YOUR INSTRUCTIONS ::
What lines of the data below hold "agent"? Show them.

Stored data
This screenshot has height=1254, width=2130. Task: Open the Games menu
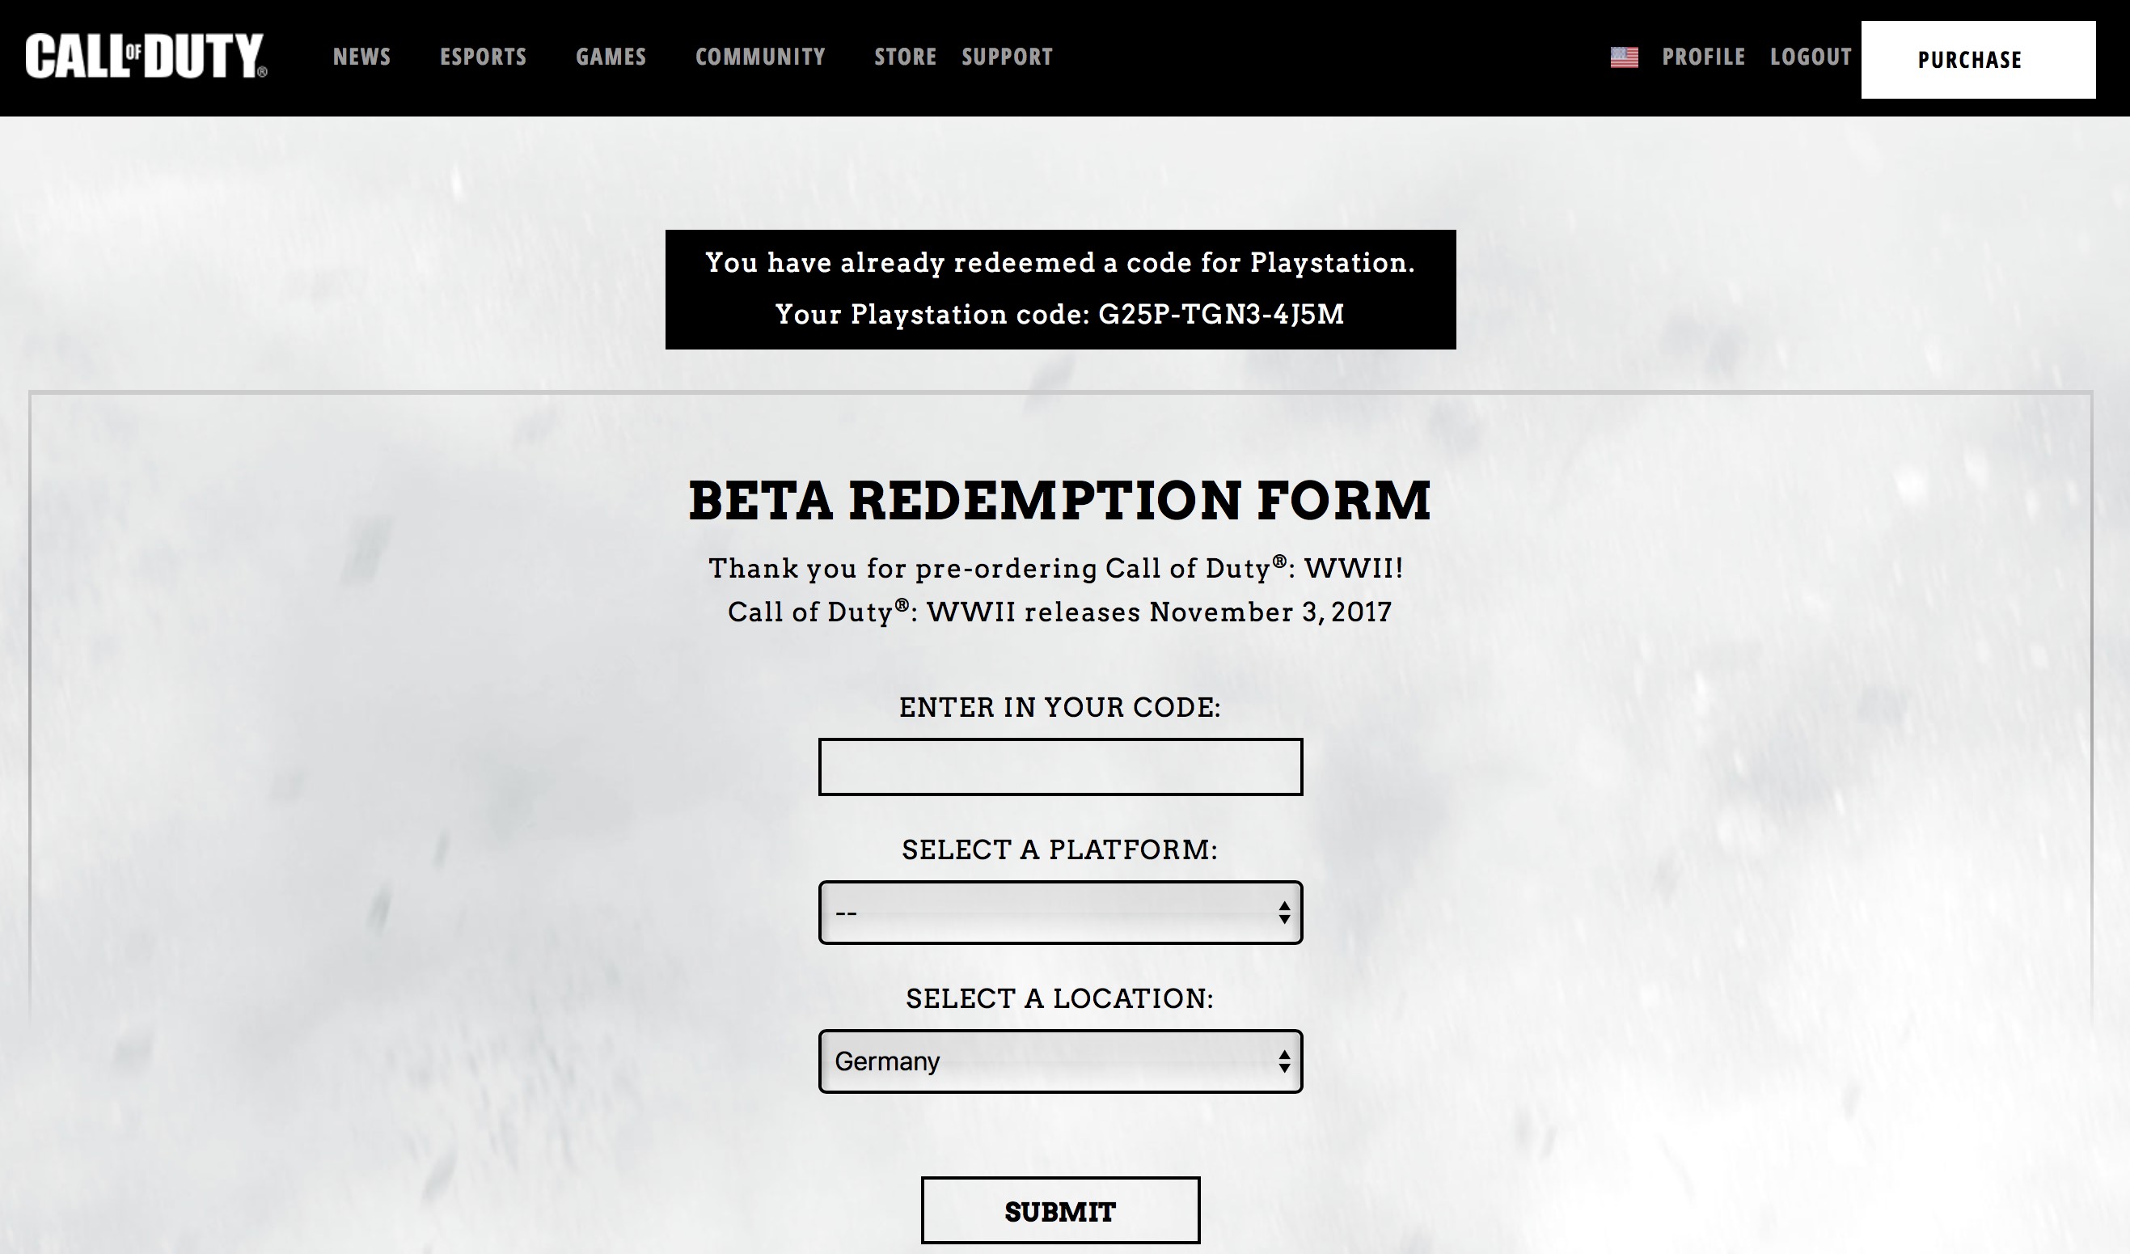610,57
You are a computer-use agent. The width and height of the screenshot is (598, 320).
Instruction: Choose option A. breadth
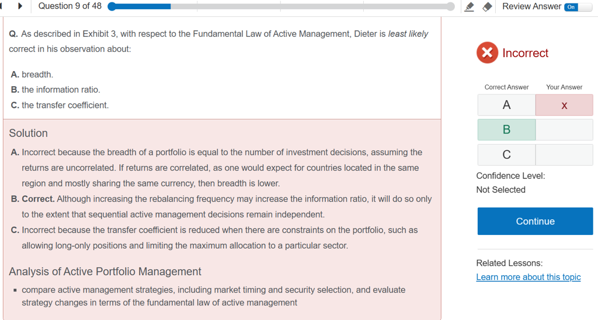click(x=32, y=75)
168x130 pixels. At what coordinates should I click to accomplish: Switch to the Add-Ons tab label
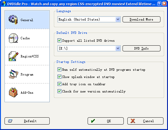27,93
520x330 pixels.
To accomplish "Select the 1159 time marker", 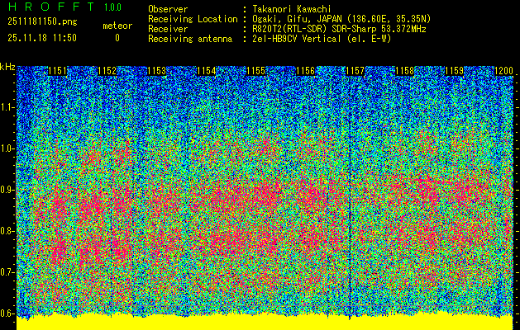I will click(x=454, y=72).
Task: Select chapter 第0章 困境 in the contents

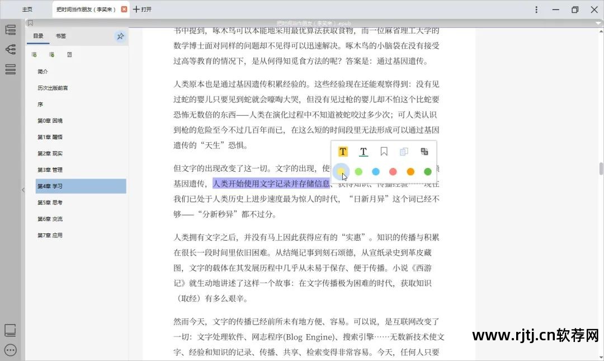Action: tap(49, 120)
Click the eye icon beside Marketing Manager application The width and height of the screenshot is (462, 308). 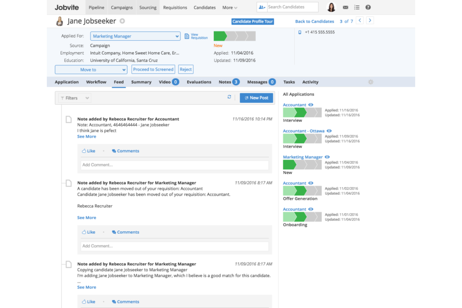click(x=327, y=157)
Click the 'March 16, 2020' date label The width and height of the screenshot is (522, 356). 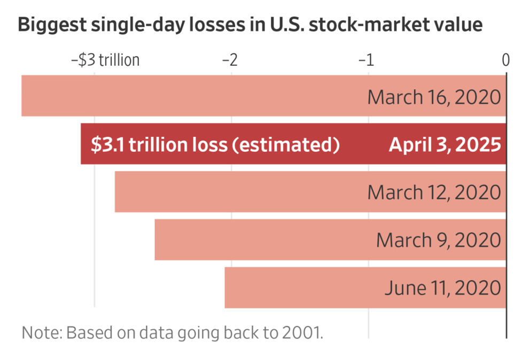point(434,97)
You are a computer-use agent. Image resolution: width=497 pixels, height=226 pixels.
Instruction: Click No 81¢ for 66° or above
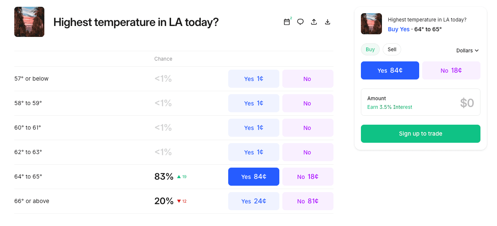[x=308, y=201]
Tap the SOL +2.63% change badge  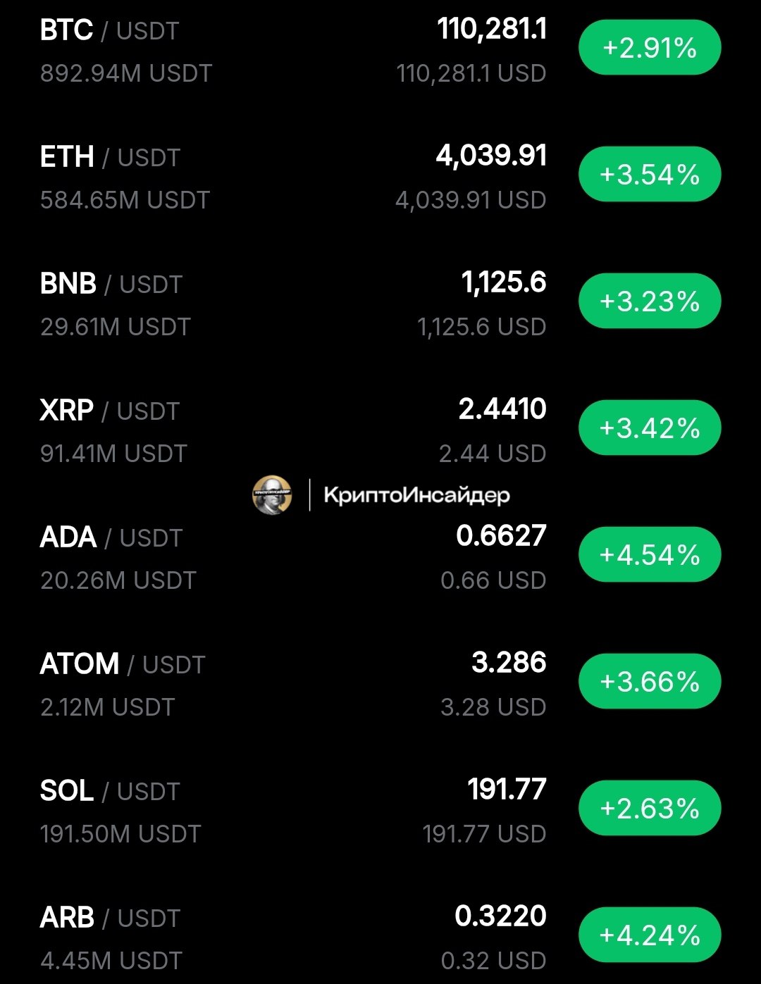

EXERCISE SOLUTION ::
You are a computer-use agent. The width and height of the screenshot is (598, 320).
You are a computer-use agent. Image resolution: width=497 pixels, height=226 pixels.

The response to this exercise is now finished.